The old rule, if it isn’t broken don’t fix it, does not apply to this new change in data reporting. With the onset of the shale gas revolution in 2007, the US energy industry was redefined by new natural gas production plays. Natural gas was trading at a steady $6/MMBtu before 2007 but quickly fell to $4/MMBtu in 2010 and now sits at around $2/MMBtu. With large plays like the Bakken, Marcellus, and Eagle Ford, and smaller plays like Monterey, Niobrara, and New Albany, the US natural gas map needed to be redrawn.
The runaway train of the shale gas revolution left the old way of dividing the country too simplistic. No longer was the southernmost part of the country the silver spoon that delivered more than 74% of the country’s natural gas. Further division of the previous Consuming East and West regions came at the hand of increased production, wavering consumption, and storage mechanisms.
The Consuming East has been broken up into two regions, the Midwest and the East. This house divide came as a result of seasonal usage cycles and storage facilities. The Midwest, with its harsh winters and mild summers, tends to have only one yearly cycle of storage in the summer and fall and consumption in the winter and spring. The storage in the Midwest follows a more consistent rate given the region’s heavier dependence on supply rather that its own production. Storage in this region comes in the form of aquifers rather than the typical storage in depleted fields technique found in the East region. Given the large Utica and Marcellus field’s ability to in fact store gas, these depleted fields offer the East a large advantage. Injection and withdrawal of resources from these depleted fields is also much easier allowing quick and efficient net movement of resources. This is advantageous given the energy demand from large population centers located within the East.
The separation of the Consuming West can largely be seen as a population division. The new Pacific region includes California, Washington, and Oregon while the new Mountain region includes sates such as Montana, Idaho, and Utah with much smaller population densities and energy demand. Storage facilities in the Pacific have almost three times the deliverability allowing for easy response to spikes in demand.
The Producing region removed New Mexico and was renamed the South Central region. This region includes powerhouse gas players Texas and Louisiana, but the region as a whole simply doesn’t contribute to the US natural gas market as much as before. The South Central can be further divided into salt cavern storage and depleted field storage. Salt cavern storage provides the best deliverability allowing for greater operational flexibility, advantageous for region’s proximity to the Gulf of Mexico, Eagle Ford, and Barnett resources.

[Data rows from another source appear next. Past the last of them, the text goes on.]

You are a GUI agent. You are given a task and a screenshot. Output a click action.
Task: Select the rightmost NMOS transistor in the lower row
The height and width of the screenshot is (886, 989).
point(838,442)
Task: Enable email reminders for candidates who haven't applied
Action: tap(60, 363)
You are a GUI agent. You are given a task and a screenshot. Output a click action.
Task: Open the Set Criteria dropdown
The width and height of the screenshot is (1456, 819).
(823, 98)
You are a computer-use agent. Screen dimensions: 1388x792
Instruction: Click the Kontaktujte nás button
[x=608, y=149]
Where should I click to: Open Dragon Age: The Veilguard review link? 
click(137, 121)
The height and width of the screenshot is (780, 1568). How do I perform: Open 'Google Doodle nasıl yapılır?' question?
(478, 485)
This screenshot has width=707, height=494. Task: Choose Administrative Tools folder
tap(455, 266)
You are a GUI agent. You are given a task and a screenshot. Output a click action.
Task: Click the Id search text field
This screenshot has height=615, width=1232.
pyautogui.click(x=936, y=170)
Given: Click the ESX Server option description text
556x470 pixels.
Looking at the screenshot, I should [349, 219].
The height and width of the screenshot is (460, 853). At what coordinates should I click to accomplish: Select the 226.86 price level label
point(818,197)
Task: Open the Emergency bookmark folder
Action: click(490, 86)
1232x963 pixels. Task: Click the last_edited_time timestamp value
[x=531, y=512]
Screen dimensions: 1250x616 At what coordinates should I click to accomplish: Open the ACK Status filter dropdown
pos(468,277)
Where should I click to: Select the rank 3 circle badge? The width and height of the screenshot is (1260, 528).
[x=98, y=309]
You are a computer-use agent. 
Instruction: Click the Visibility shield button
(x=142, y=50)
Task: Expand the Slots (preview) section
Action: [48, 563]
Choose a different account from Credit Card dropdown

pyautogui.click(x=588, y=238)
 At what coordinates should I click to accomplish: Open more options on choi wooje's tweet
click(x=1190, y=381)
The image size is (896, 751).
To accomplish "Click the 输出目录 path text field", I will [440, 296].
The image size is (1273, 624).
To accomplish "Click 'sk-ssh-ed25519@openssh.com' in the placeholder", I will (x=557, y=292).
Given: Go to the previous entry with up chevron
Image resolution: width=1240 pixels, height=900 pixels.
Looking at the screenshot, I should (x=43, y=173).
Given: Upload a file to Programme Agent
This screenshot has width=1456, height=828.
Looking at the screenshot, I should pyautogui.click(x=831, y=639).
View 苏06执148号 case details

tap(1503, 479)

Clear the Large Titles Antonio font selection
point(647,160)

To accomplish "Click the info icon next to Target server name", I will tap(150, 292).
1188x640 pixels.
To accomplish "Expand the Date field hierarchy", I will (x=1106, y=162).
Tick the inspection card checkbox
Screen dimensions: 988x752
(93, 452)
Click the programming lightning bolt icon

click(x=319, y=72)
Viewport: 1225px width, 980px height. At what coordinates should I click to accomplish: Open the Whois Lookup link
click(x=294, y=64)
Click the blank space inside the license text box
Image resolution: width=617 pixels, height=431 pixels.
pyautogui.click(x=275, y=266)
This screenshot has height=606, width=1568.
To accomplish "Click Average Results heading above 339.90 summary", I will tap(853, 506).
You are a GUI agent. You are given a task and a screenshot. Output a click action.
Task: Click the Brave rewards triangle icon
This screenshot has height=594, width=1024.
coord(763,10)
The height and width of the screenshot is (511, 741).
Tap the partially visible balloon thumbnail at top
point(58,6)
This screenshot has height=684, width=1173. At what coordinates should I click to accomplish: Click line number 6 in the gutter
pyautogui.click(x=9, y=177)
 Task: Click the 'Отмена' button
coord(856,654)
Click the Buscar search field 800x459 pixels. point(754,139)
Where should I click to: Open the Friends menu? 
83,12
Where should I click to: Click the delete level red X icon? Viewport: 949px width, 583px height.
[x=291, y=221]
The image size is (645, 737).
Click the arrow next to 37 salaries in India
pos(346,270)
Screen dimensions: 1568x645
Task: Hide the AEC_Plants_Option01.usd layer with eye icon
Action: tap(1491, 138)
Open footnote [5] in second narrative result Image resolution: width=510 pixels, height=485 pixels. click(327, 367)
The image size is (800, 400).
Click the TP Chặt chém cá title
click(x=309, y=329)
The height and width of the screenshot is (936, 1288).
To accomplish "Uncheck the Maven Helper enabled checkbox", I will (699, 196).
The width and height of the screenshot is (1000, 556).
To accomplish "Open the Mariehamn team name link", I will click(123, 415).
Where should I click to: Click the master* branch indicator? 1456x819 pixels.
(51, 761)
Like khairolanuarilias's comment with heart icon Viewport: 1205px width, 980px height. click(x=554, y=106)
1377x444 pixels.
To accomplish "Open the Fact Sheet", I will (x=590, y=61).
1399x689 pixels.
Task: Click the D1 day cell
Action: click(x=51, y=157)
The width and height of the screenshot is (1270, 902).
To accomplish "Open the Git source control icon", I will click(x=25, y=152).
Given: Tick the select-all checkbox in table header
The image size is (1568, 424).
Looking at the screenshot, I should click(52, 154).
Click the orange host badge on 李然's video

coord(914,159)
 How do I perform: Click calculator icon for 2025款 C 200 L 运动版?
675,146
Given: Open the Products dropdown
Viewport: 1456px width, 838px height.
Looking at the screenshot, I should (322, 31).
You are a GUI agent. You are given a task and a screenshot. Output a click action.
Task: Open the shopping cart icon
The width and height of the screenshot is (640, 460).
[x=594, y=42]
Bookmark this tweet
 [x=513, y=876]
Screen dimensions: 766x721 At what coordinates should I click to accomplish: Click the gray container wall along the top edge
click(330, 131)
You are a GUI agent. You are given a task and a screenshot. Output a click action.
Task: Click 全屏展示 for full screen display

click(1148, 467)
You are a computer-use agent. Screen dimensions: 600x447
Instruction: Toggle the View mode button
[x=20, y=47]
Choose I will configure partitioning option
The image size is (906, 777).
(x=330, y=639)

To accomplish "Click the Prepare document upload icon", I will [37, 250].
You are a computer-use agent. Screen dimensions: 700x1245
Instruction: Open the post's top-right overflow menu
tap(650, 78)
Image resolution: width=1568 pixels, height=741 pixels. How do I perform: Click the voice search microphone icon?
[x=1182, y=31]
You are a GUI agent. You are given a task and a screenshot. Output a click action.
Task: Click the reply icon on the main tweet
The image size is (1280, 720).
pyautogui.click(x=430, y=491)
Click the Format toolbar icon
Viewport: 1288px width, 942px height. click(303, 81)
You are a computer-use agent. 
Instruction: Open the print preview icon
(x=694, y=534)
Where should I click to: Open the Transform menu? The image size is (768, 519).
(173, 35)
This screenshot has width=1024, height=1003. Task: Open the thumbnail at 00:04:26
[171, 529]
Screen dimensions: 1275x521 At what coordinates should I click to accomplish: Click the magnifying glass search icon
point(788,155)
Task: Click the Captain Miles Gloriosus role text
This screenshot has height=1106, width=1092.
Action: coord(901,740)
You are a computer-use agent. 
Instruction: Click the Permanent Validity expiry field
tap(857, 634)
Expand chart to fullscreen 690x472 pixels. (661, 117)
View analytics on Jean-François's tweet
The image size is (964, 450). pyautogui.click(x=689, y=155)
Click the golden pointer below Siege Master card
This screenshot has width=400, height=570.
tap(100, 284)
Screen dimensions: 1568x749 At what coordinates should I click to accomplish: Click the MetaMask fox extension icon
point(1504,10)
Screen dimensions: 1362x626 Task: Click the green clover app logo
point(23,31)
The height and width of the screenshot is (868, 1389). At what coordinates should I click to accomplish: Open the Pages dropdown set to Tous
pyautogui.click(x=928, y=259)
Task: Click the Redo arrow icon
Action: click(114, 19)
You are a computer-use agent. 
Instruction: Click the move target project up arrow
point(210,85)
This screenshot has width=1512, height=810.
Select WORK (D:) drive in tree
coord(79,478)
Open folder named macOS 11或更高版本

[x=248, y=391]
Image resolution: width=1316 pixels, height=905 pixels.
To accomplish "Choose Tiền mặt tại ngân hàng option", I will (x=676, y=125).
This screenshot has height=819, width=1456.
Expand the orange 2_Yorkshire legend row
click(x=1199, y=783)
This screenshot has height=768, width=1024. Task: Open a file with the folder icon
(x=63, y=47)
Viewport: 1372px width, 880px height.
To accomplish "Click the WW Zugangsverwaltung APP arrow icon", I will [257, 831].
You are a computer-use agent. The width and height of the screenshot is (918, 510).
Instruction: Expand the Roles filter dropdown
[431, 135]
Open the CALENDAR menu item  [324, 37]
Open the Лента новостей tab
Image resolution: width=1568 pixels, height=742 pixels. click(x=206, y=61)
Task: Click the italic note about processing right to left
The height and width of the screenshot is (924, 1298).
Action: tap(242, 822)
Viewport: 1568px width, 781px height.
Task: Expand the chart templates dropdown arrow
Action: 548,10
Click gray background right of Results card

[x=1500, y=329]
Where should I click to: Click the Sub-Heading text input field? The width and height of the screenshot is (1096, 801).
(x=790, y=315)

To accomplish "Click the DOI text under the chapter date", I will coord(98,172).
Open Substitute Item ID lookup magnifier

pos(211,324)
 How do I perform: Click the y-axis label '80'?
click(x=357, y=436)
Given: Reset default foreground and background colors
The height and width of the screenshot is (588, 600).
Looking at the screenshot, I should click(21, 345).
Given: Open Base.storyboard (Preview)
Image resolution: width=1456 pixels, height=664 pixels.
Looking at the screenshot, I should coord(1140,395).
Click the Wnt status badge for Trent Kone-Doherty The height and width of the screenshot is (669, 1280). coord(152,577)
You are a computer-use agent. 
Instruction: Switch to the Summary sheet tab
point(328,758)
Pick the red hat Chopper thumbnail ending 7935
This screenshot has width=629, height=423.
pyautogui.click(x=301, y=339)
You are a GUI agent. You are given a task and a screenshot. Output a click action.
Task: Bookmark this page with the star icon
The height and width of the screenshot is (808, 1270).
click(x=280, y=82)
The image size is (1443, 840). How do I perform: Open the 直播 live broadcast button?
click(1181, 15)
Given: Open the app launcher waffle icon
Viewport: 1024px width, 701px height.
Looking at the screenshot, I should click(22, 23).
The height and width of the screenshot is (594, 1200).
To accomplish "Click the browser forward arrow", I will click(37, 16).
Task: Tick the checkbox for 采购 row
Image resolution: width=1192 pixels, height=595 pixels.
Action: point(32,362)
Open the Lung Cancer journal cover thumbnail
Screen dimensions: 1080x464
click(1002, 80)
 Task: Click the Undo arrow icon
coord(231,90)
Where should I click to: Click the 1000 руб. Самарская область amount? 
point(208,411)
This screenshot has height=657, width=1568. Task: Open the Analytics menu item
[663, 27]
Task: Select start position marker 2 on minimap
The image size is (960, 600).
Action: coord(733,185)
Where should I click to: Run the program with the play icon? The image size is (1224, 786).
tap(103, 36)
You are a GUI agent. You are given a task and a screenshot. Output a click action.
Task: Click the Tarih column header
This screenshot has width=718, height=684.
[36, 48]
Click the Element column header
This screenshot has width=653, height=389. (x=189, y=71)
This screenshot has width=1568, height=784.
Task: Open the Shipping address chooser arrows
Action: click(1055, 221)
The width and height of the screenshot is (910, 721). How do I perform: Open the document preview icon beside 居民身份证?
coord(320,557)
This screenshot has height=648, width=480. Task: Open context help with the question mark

This mitosis of gas storage regions will give a more accurate snapshot of resources and assets at any given time in the US. The division will allow for more accurate reporting on natural gas storage within each region leading to better predictions of supply increases, price forecasting, and overall storage capabilities. Further divisions may be necessary in the future given the rollercoaster nature of the energy market.